YOUR ASSIGNMENT: Exact copy, pictures omitted: the line holding "Select the S1003 – Xinjiang product code cell" and every line after it down to the end of the entries.

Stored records

####################

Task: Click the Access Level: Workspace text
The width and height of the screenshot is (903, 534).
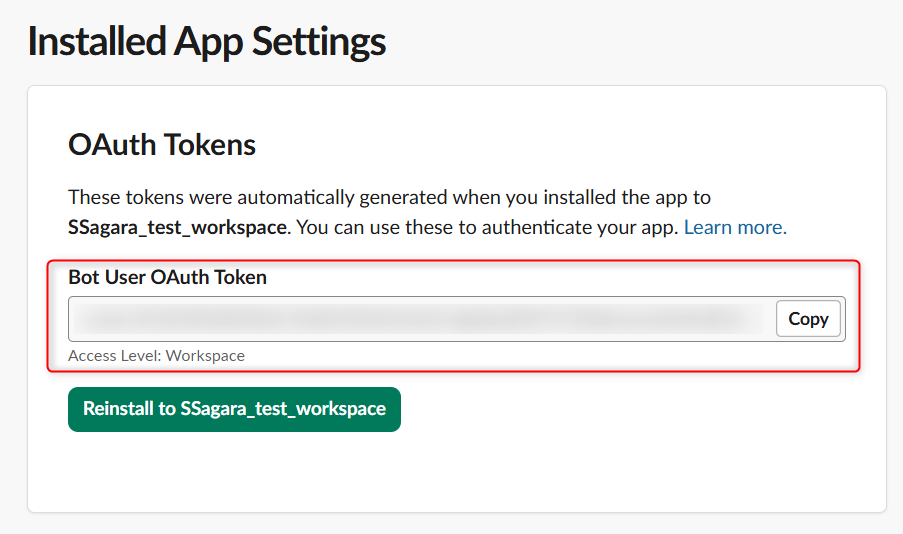Action: [156, 355]
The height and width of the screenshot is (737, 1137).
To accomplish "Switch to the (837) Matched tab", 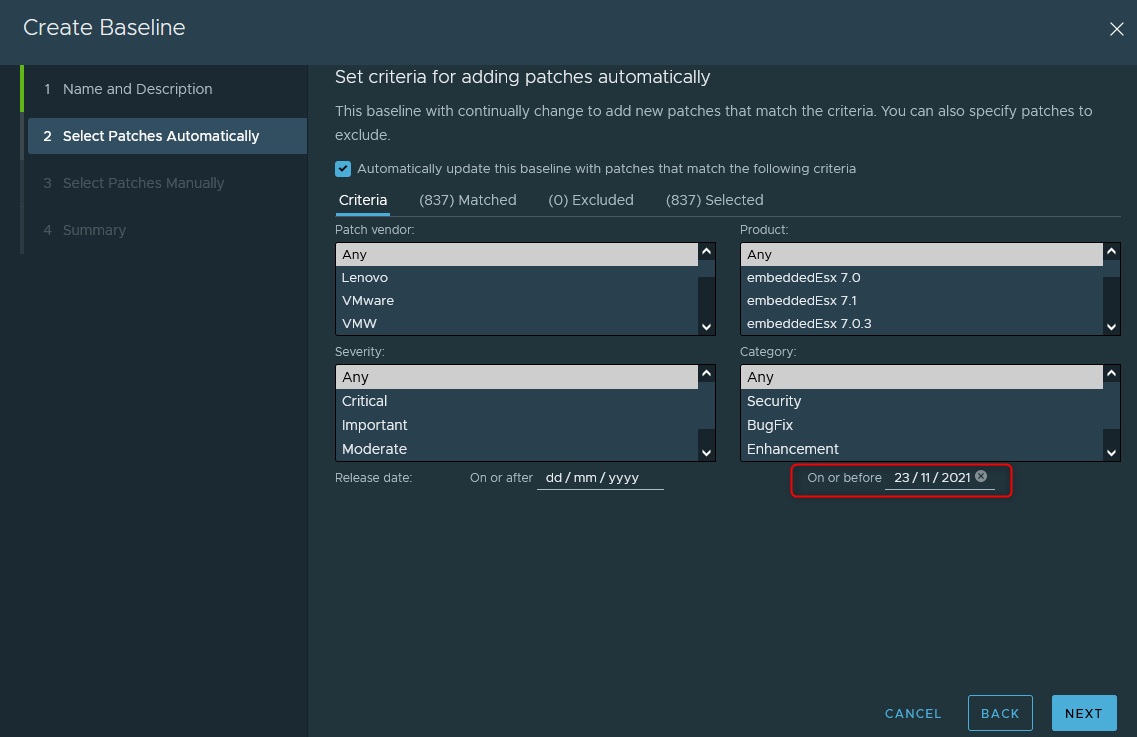I will 467,200.
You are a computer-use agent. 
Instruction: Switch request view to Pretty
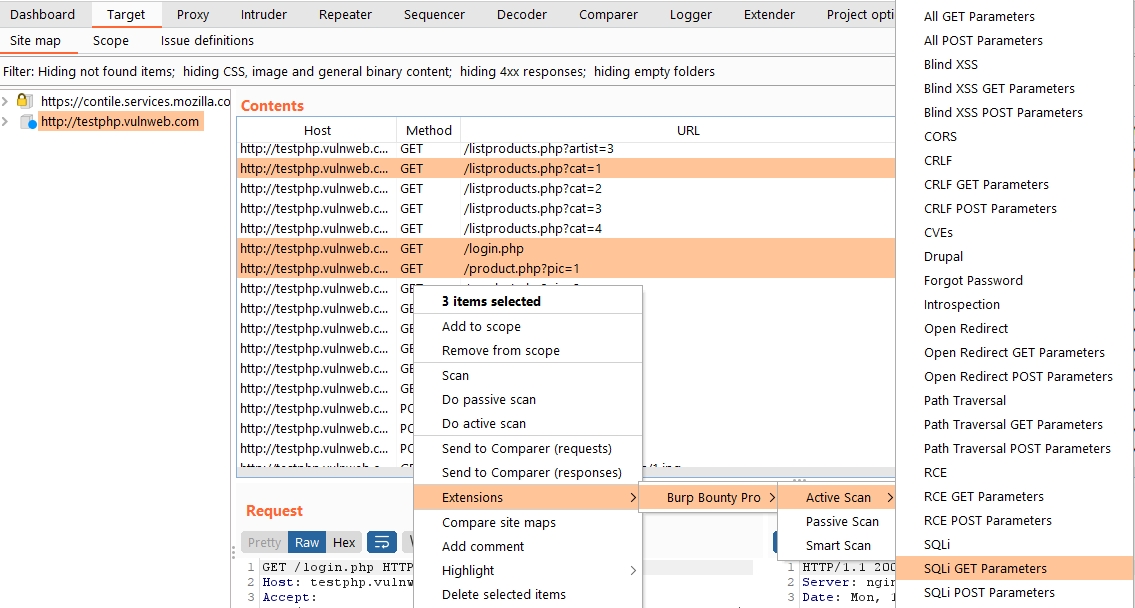point(264,542)
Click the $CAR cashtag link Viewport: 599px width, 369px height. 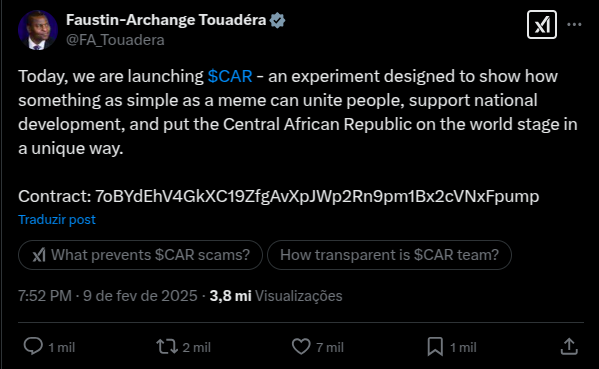pyautogui.click(x=230, y=76)
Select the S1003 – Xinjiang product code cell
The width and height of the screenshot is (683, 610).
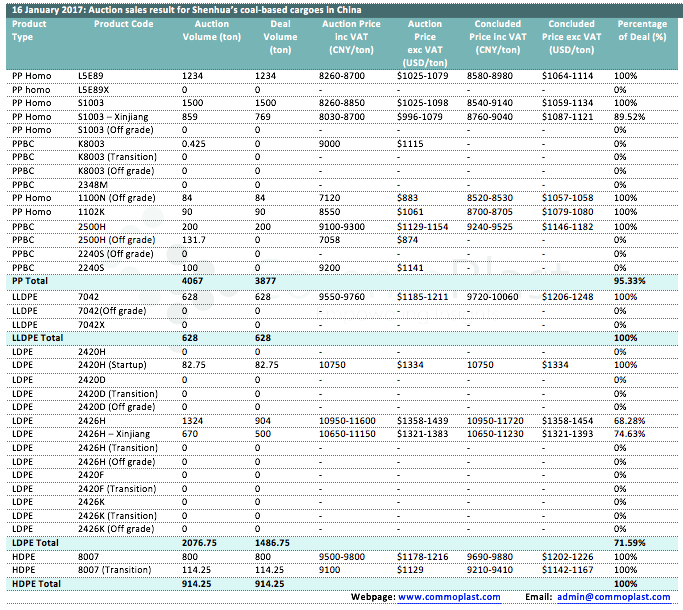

####################

PROBLEM SOLUTION:
Select the S1003 – Xinjiang product code cell
The width and height of the screenshot is (683, 610).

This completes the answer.